Franken has a daunting strategic communications “to do” list in front of him. He needs to remind people that he grew up in Minnesota, without sounding defensive or like he is trying too hard. He needs to show he’s a serious guy without papering over the rest of who he is. If he tries to mask his smart-ass personality with prototypical political programming, Minnesotans’ BS Meters will go mad. And in the process, he would rob himself of his greatest asset, his distinctiveness.
That’s a tricky communications assignment, and most consultants would get it wrong. With this ad, Franken’s consultant got it right.
In a world polluted by prosaic, pre-fabricated political ads, Mrs. Molin comes to the rescue. Mrs. Molin, Franken’s Energizer Bunny of a fourth grade teacher, repeatedly reminds us that Allan grew up in Minnesota. Not by beating us over the head with it, but with spry storytelling.
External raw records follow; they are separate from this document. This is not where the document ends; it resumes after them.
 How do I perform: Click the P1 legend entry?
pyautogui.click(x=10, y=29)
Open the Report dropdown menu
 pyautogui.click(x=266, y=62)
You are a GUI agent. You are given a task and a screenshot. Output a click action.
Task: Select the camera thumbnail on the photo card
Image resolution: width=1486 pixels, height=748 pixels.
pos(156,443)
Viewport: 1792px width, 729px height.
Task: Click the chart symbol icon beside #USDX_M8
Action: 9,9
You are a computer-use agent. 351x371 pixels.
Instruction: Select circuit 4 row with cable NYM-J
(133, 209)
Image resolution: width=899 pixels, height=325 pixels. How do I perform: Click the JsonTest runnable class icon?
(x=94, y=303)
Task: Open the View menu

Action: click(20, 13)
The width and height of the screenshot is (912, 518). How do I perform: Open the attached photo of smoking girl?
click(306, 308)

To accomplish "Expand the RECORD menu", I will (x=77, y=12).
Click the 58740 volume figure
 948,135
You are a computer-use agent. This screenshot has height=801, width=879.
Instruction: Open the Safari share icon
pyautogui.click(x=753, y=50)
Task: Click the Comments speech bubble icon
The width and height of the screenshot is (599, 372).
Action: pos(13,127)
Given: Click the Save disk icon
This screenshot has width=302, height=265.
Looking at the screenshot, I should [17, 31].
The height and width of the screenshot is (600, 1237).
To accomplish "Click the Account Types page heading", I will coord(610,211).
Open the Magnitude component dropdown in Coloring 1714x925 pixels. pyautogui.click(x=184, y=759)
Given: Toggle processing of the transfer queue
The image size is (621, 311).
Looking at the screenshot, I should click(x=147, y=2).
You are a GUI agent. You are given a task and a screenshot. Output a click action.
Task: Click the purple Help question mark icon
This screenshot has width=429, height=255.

Mrs. Molin brags on Allan endlessly, but she does it with credibility that standard political ads lack. It’s palatable, cute even, when a teacher points out that her star pupil went to Harvard and writes books, because that’s what proud teachers do.
Mrs. Moline even good-naturedly corrects her pupil for spinning himself as a “satirist” instead of a “comedian,” to the student’s great amusement. That playful banter spotlights an unaffected, self-effacing Midwesterner who can laugh at himself and respect his elders, not a big shot who went all East Coast on us, or a self-absorbed, thin-skinned megalomaniac, like the last celebrity Minnesota elected.
By bridging the gap between little Allan and big Al, the ad begins to bridge the Grand Canyon-sized cultural gap between Saturday Night Live and Saturday night potlucks. For instance, “married for 32 years” isn’t a phrase you read in many People magazine profiles.
At same time, the essential Al Franken is not hidden away. The wisecracking is still there, but so is the less familiar side.
Importantly, the Mrs. Molin ad starts to disarm some major Franken vulnerabilities – “not from here,” “not in touch with us culturally,” and “too big for his celebrity britches” — without getting overly defensive or boastful. Mrs. Molin’s kind words feels almost akin to an endorsement from the Minnesota Church Basement Gals Association, a key cultural constituency in the Land of 10,000 Hotdishes.
Is the ad as entertaining as the best of the Super Bowl ads? No. But it’s much more entertaining than other political ads, and unlike most of those entertaining Super Bowl ads, this one is actually strategic and effective.
Love Al(lan) or loathe him, he has produced a fine piece of political advertising. He better find himself a mighty shiny apple for Mrs. Molin.